La cuestión clave es ahora la soledad institucional en que queda su heredero. Está solo, como el Adriano de Yourcenar, ante un destino incierto. Tiene el respaldo de una probable mayoría social pero no puede contar con el compromiso sincero de un Ejecutivo sostenido por una alianza de republicanos irredentos, a los que además se enfrentó con talante resuelto cuando el proyecto de nación española zozobraba ante un desafío de secesión que la amenazaba desde dentro. En teoría, la expulsión -que tal cosa es, con mayor o menor consenso- de su padre debería servirle de cortafuegos pero la realidad es que lo deja sin parapeto ante la previsible continuidad del incendio, sometido a un progresivo ninguneo gubernamental y bajo una creciente sensación de aislamiento. En política, que es de lo que se trata, tiene una importancia crucial el control de las circunstancias y de los momentos, y el Rey Felipe no ha sido en esta ocasión, objetivamente, el dueño total de sus tiempos.
Quizá no lo haya sido del todo desde que accedió al Trono, salvo en aquel 3 de octubre en que, con un Gobierno colapsado y encogido, decidió actuar como Jefe de Estado en pleno ejercicio. Nadie le aseguró que fuera a ser el suyo, por las condiciones en que lo recibió, un reinado tranquilo, pero los acontecimientos familiares y políticos -la abdicación forzada, el proceso de Iñaki Urdangarin, el bloqueo electoral, la insurrección separatista, la demoledora emergencia del coronavirus-han comprometido su bitácora y achicado su margen desde el principio. Agarrado a la letra y al espíritu de la Constitución de 1978 ha logrado mantener el equilibrio; ahora empieza una etapa en la que le va a tocar moverse a golpe de instinto, en medio de una descomunal crisis de Estado y de convivencia en la que falta perspectiva, pensamiento estratégico, serenidad de juicio, y sobra ventajismo, delirio emocional, espectáculo, ira y ruido.

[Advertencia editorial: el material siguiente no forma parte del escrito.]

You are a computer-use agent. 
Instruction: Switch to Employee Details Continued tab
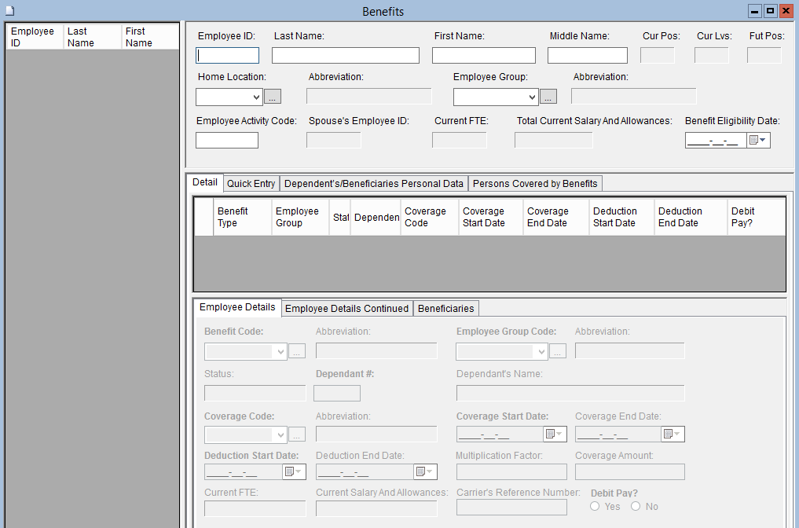346,308
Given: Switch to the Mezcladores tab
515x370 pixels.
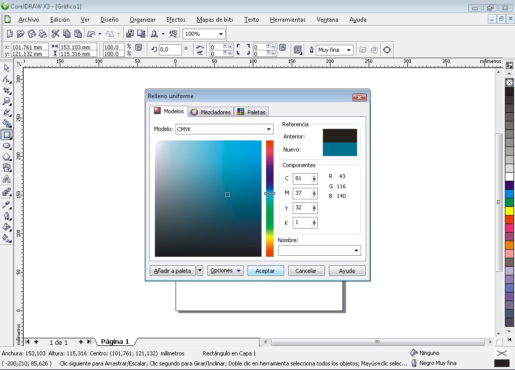Looking at the screenshot, I should tap(211, 111).
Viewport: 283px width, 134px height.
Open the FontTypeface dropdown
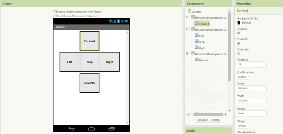[243, 77]
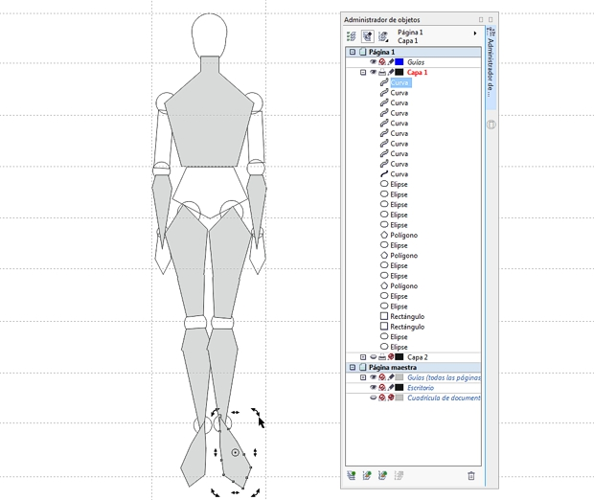
Task: Toggle Edit Across Layers icon
Action: pyautogui.click(x=367, y=36)
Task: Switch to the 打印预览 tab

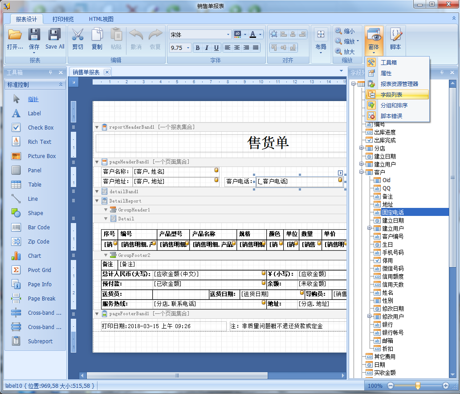Action: [x=63, y=19]
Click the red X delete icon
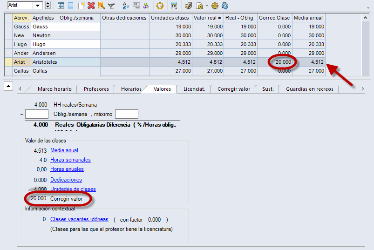The width and height of the screenshot is (374, 250). point(91,6)
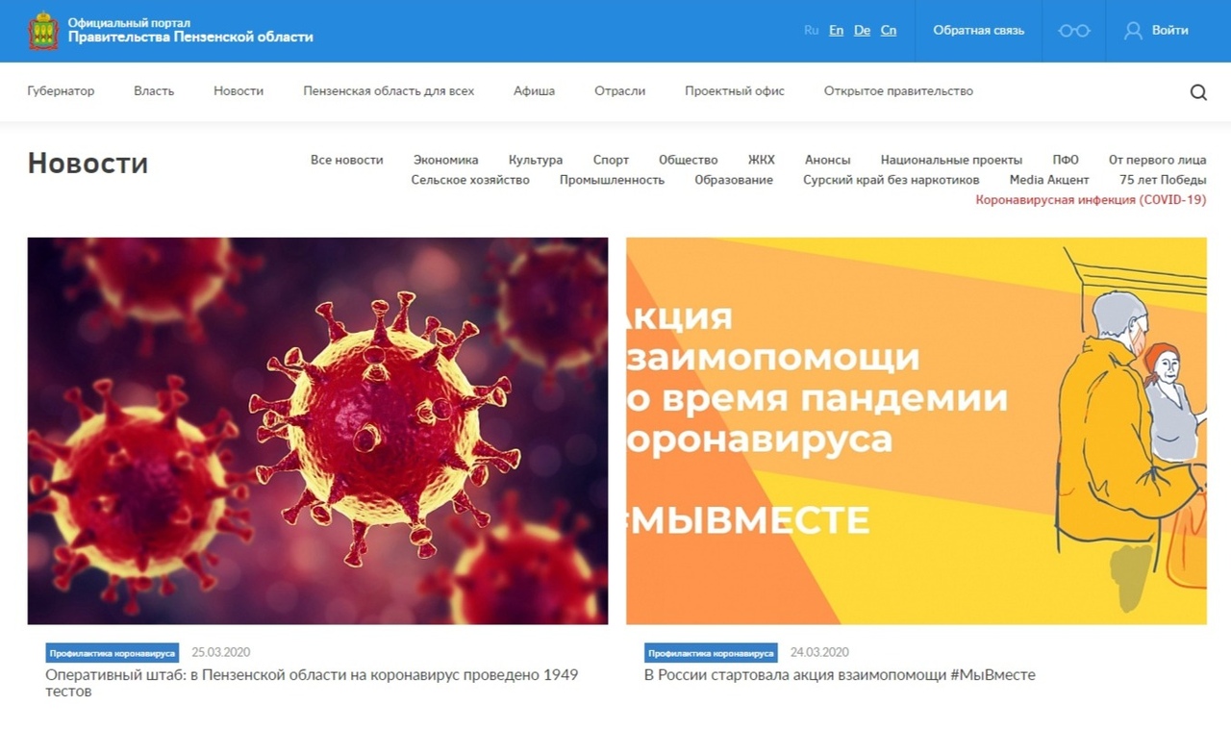Screen dimensions: 1231x730
Task: Read headline about #МыВместе акция взаимопомощи
Action: [840, 675]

Ese reto, fundamental para la estabilidad colectiva, implica también a la parte de la sociedad española concernida por los valores de neutralidad, unidad y entendimiento que representa la Corona. No es sólo Don Felipe el que está ante una responsabilidad histórica. Partidos, instituciones independientes, sectores de influencia civil y ciudadanos comunes han de hacerse oír, frente a la ofensiva rupturista, en defensa de la concordia. La monarquía no es hoy un ideal ni un mito sin significado sino un instrumento pragmático, una garantía de arraigo para preservar la cúpula del Estado de tentaciones disruptivas y aventurerismos sectarios. Es el fruto de un acuerdo social, de un acta de paz suscrita en la Constitución por el pueblo español como único sujeto soberano. Ser hoy monárquico no implica otra cosa que estar a favor de ese gran pacto, el que ha llevado a España a la etapa más exitosa de los últimos trescientos años. Mal futuro colectivo espera si esa voluntad de coexistencia y de tolerancia no es capaz de sobrevivir a un escándalo.